ぱたぱたとゆらちゃんの服をはたけば、目隠しを取ったゆらちゃんが複雑そうな顔をする。

「あかん…。私はこのままじゃ、あかん」


悔しそうに手を握りしめるゆらちゃんを横目で見ながら私はふうっと息をついた。






邪魅退治が終わってこっちに戻ってきてから当然、顔を出さないゆらちゃんのことは清十字団の中でも話題になっていた。
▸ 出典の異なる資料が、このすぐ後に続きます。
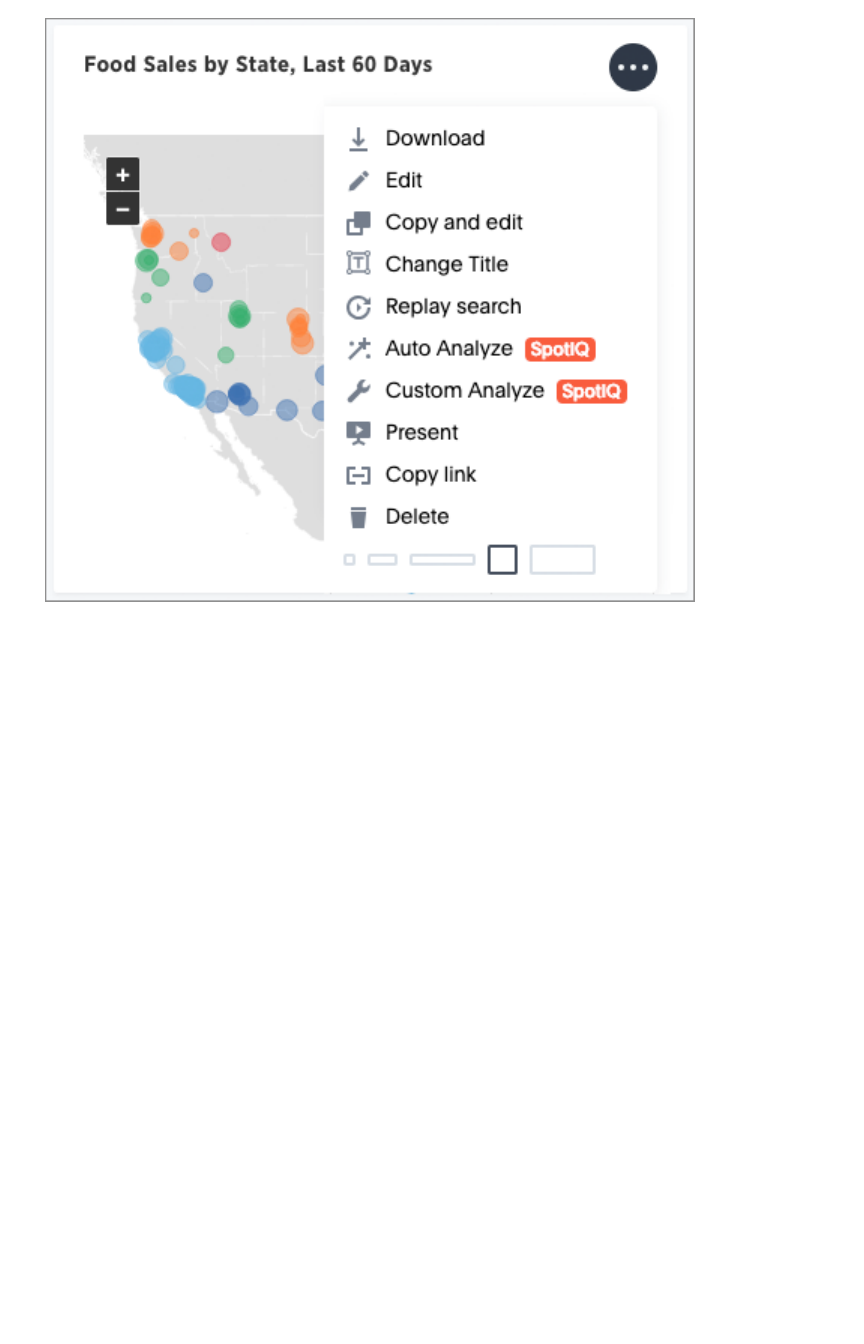Viewport: 864px width, 1344px height.
Task: Zoom out of the map with minus button
Action: (122, 209)
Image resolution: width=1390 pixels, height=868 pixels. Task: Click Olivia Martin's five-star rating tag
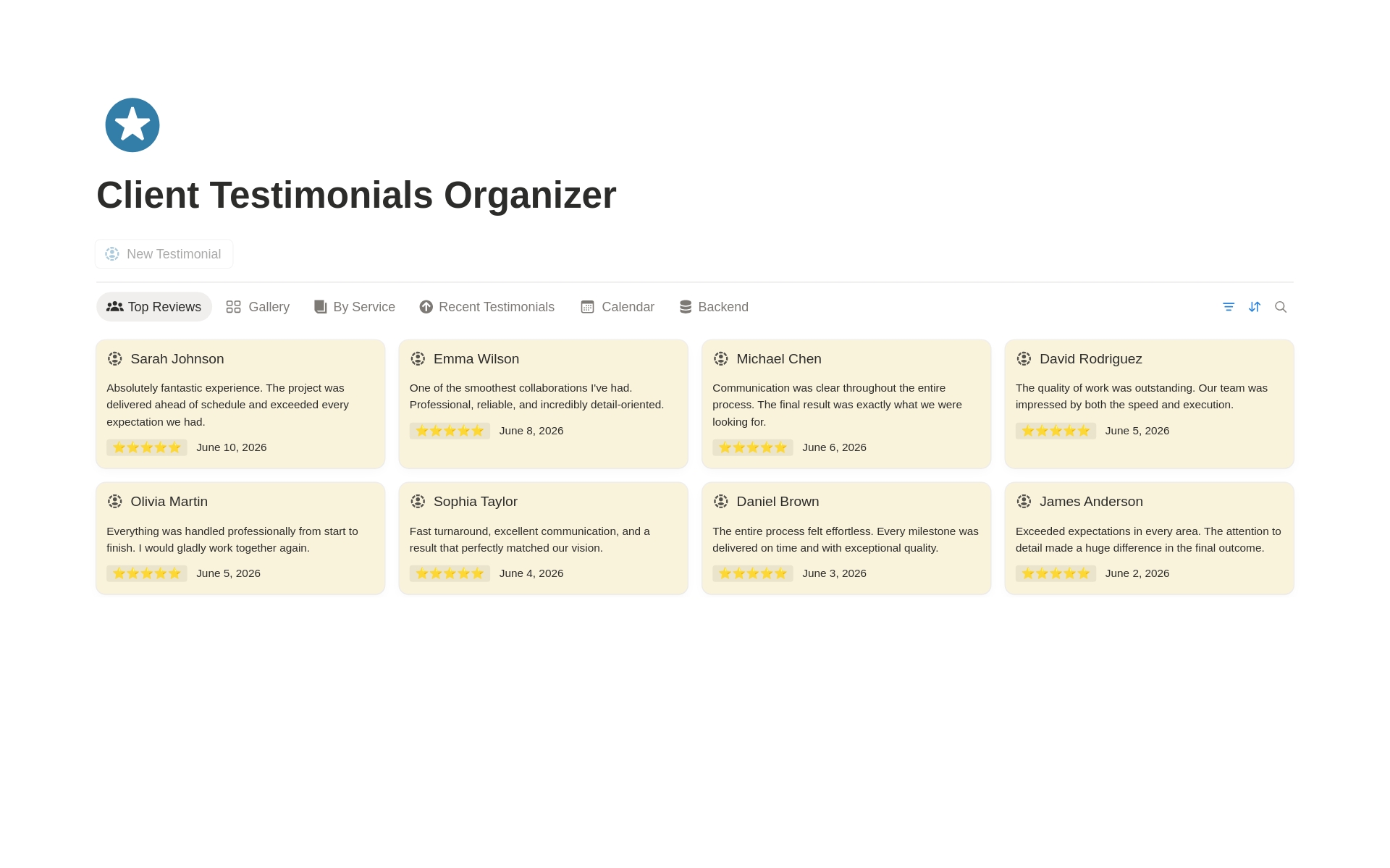[147, 573]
皆がゆらちゃんを本格的に探し始めるちょっと前から私はゆらちゃんを見つけて、修行場所に通って差し入れをしていたのだ。




「ねぇ、ゆらちゃん」

声をかけると、幸福饅頭を口いっぱいに含んだゆらちゃんが私を見る。

「恋、とかさ。ふつーの女子中学生みたいなこと、したくないの?」

「…」

…。どうやらゆらちゃんは幸福饅頭を食べることに精いっぱいで私の質問に答える余裕はなさそうだ。

ま、いっか。と私は瓦礫に座って空を見上げる。

見上げた空は夕焼け色に綺麗に染まっていて、沈みかけた太陽が街の向こうでゆらり、と揺れていた。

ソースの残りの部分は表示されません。